Les sortilèges de Magdalena Kozena

L'orchestre d'instruments anciens Musica Florea a donné ce lundi un concert avec le concours de Magdalena Kozena, cantatrice avec laquelle il collabore depuis des années.

A la veille de son départ pour les engagements à Glyndenbourne et au Metropolitan Opera, Magdalena Kozena a chanté sous les immenses lustres dorés de la Salle espagnole du Château de Prague des oeuvres de Haendel. On a entendu trois grands airs de l'opéra "Giulio Cesare" et la cantate "La Lucrezia". L'orchestre dirigé par Marek Stryncl a ajouté l'ouverture "Wassermusik" et le concerto pour deux flûtes de Telemann, oeuvre brillante et chatoyante servie à merveille par les flûtistes Jana Semeradova et Marek Spelina.

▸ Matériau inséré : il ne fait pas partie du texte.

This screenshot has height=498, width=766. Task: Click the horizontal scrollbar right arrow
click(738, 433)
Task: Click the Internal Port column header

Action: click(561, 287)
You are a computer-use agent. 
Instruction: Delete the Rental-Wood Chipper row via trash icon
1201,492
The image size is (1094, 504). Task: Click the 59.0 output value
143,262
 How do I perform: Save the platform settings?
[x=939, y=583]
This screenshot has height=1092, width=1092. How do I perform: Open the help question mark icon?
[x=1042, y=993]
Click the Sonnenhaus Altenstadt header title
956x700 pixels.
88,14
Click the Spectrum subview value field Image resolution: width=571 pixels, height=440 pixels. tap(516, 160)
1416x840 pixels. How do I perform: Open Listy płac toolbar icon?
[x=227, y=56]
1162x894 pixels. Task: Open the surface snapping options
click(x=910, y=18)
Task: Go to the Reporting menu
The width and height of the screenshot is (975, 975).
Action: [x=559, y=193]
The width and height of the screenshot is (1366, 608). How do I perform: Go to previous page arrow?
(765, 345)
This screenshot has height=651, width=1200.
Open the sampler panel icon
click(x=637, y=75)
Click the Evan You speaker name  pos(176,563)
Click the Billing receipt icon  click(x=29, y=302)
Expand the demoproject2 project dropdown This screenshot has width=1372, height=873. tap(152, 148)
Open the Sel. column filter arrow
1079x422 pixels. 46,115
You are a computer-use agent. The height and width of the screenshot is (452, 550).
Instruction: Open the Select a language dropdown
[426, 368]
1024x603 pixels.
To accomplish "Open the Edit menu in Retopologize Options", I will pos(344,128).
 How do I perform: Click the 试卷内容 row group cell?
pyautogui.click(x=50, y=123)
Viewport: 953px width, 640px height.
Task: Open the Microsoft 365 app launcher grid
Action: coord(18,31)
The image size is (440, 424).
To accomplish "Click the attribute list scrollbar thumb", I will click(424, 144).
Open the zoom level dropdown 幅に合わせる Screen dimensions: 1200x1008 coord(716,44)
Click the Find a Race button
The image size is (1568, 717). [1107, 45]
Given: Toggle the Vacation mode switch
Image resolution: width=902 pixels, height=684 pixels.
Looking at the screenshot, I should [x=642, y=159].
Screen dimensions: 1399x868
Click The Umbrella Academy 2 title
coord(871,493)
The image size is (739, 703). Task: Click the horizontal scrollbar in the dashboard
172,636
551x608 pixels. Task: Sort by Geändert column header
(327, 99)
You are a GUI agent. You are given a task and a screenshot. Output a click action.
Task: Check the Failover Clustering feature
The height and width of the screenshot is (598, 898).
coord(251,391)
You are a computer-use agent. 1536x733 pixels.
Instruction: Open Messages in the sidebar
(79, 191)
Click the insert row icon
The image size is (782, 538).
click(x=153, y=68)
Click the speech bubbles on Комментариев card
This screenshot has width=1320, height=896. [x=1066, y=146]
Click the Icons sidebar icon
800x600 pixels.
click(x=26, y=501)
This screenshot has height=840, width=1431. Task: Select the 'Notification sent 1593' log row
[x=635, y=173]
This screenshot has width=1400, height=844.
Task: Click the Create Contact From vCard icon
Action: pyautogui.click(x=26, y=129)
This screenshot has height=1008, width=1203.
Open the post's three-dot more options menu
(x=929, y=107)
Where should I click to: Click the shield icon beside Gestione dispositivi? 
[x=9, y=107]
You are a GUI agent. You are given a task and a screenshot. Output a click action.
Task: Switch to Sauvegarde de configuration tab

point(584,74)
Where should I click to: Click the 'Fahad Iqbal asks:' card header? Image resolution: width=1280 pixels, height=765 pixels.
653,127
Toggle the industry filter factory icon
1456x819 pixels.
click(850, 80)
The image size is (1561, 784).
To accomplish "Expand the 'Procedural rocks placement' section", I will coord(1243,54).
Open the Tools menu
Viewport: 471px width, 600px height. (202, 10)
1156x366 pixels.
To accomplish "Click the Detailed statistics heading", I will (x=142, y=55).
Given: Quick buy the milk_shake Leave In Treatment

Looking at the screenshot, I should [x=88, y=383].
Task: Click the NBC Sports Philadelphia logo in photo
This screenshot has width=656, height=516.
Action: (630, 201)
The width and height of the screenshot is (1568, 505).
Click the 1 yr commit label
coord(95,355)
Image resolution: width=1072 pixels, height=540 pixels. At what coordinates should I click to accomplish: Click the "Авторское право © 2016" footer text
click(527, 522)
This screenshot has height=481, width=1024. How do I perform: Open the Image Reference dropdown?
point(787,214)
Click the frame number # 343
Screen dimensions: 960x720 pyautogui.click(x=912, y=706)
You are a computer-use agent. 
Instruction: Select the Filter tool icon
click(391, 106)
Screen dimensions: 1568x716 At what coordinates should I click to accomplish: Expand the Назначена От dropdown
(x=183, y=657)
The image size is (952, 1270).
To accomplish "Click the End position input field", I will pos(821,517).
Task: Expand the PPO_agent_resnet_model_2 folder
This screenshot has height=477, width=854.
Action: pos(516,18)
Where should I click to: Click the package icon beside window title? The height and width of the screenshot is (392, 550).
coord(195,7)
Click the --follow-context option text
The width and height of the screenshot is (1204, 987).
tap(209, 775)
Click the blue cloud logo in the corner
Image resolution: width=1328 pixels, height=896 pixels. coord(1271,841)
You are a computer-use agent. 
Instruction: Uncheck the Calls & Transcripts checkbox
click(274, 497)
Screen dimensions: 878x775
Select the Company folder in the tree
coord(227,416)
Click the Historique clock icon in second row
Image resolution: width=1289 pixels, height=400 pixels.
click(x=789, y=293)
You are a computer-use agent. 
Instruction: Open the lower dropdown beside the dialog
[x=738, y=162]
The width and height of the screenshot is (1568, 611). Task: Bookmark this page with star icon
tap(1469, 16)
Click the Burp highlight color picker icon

Il y a peu d'oeuvres aussi dynamiques et violentes que la cantate "La Lucrezia". Haendel a accumulé dans la cantate les passages très contrastés. Les explosions d'une énergie dévastatrice alternent avec les moments d'un désespoir sans fin, le climat sentimental change avec une rapidité prodigieuse et les moyens vocaux aussi. Pour caractériser l'héroïne déshonorée qui se donne la mort, Magdalena Kozena a exploité non seulement tout un arsenal du bel canto mais aussi des éléments du théâtre dramatique. On peut se demander, certes, si c'est un répertoire qui correspond le mieux à son talent. Elle est sans doute plus à l'aise dans les airs empreints de lyrisme et de douce mélancolie, mais aujourd'hui elle dispose aussi des moyens pour s'attaquer aux oeuvres exprimant la violence des passions. Dans l'air de Cléopatre "Da tempeste" elle a montré qu'elle ne cesse de perfectionner sa technique vocale. Toutes ces fioritures, ces roulades, ces trilles et ces sauts périlleux deviennent dans sa bouche un instrument qui exprime avec une finesse psychologique irrésistible les élans intérieurs du personnage qu'elle incarne.

Le sommet de la soirée était cependant le grand lamento de Cléopatre "Se pieta". Cette mélodie sans fin a permis à Magdalena Kozena de déployer la splendeur de sa voix d'un volume prodigieux et d'une délicatesse à couper le souffle. Elle a bouleversé son public, mais par le miracle de l'art, les accents tragiques de sa voix, les larmes et les sanglots transfigurés par le chant blessaient et guérissaient en même temps pour nous apporter finalement une douce résignation.